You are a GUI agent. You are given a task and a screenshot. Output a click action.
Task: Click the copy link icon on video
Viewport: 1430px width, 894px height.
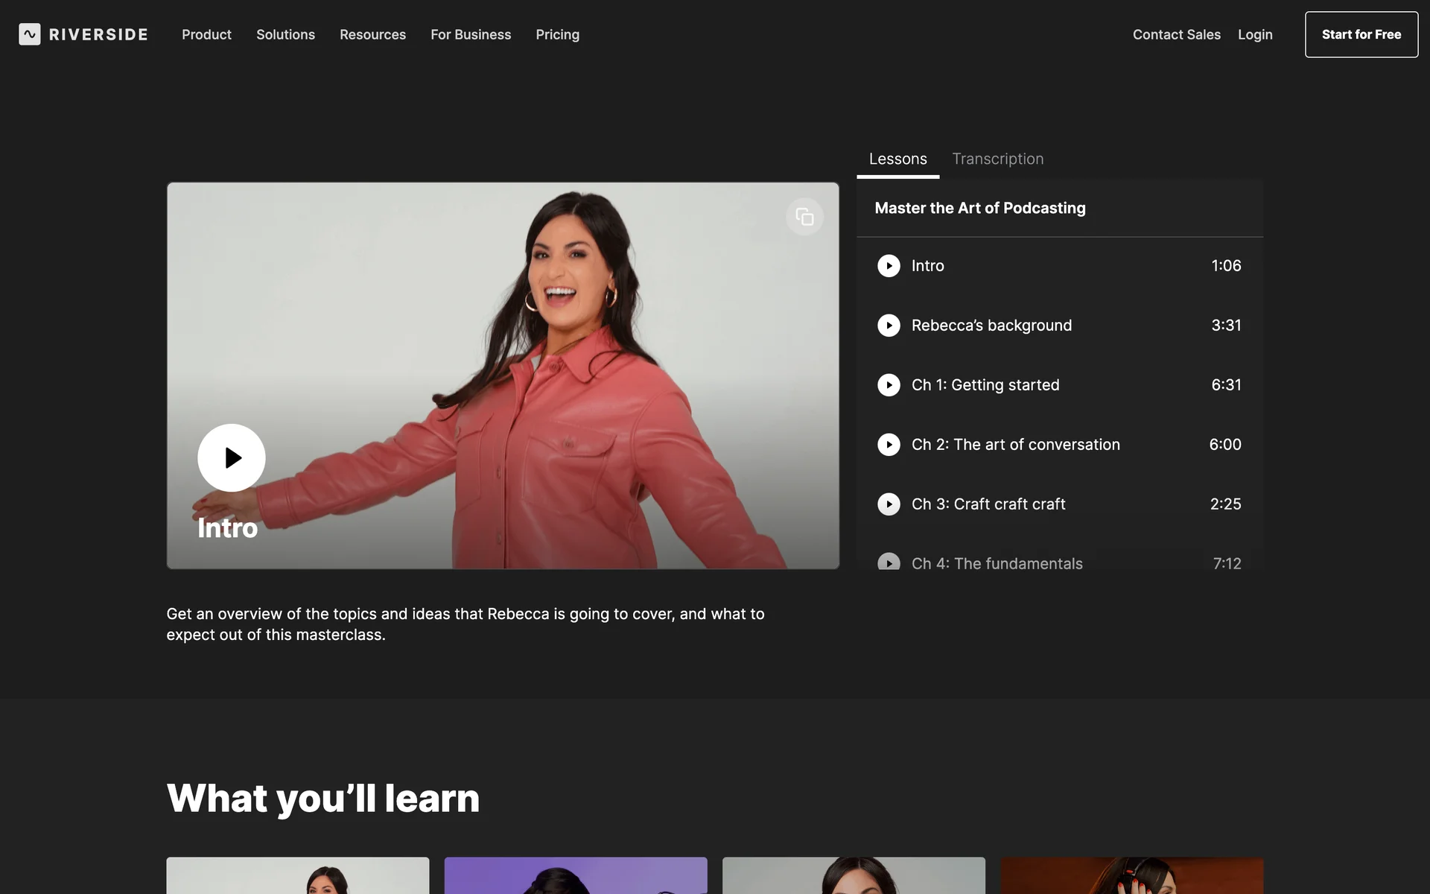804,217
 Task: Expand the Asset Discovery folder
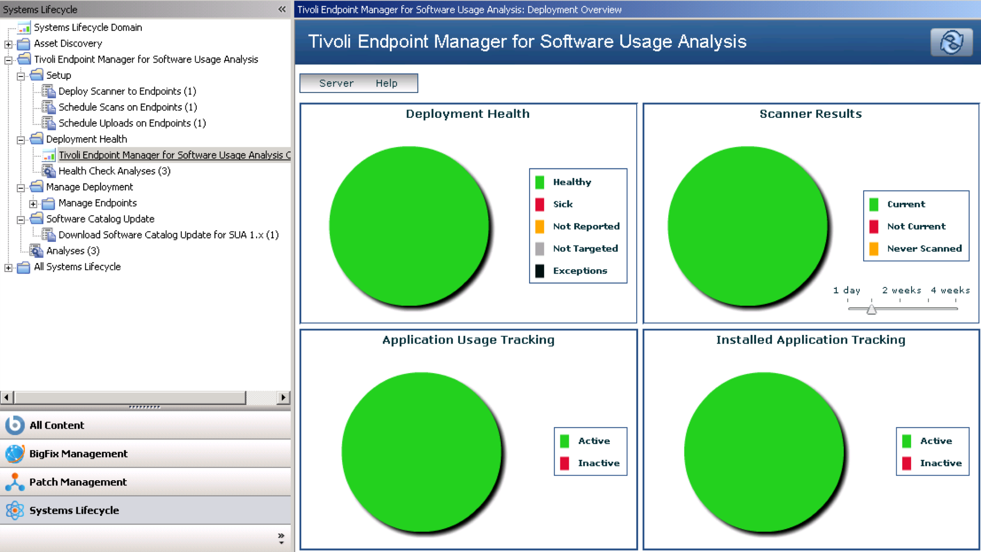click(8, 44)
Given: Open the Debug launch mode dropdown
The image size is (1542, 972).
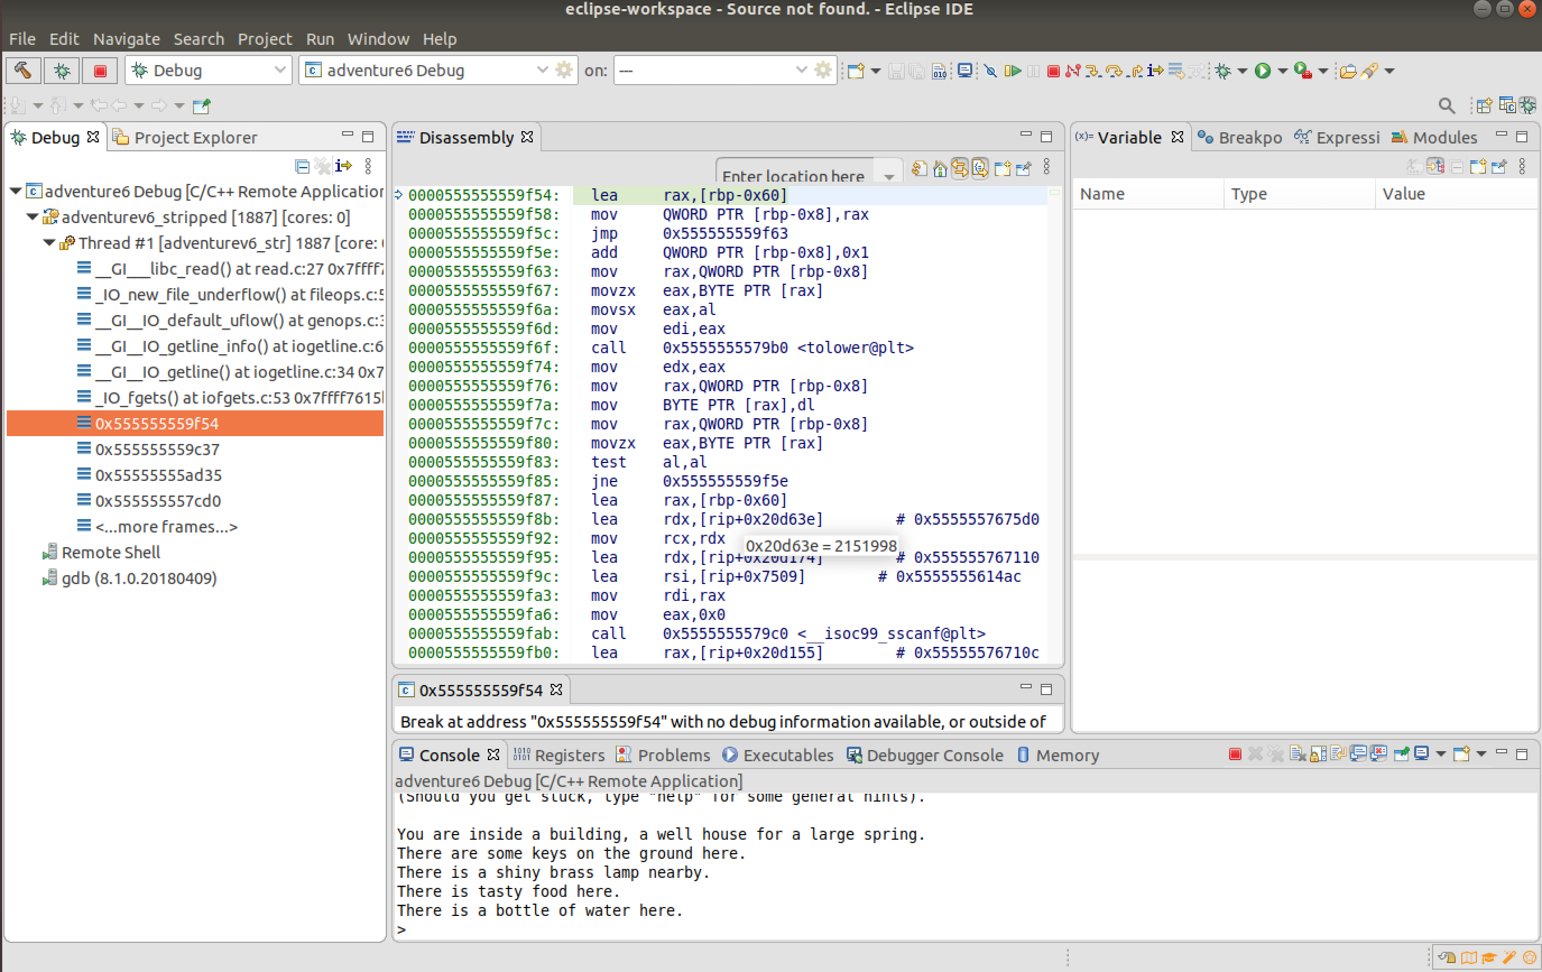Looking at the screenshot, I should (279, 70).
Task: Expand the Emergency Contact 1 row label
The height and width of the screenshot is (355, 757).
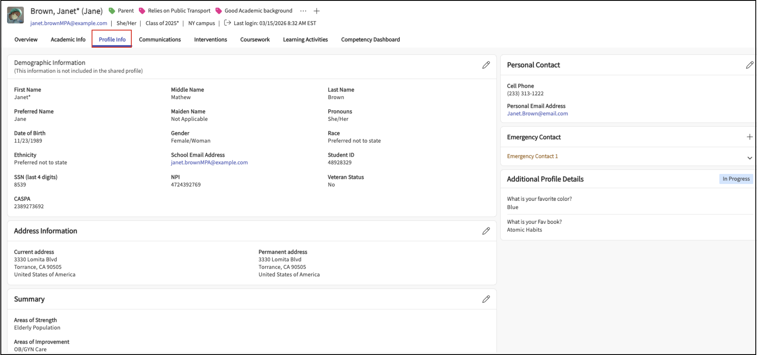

○ ○ ○ ○ ○

> **Task brief**
Restate word for word each line from the one containing "Given: Open the Debug launch mode dropdown" through the end of the material, pictures excluded.

> **Task answer**
Given: Open the Debug launch mode dropdown
The image size is (1542, 972).
Looking at the screenshot, I should (279, 70).
Task: Expand the Emergency Contact 1 row label
The height and width of the screenshot is (355, 757).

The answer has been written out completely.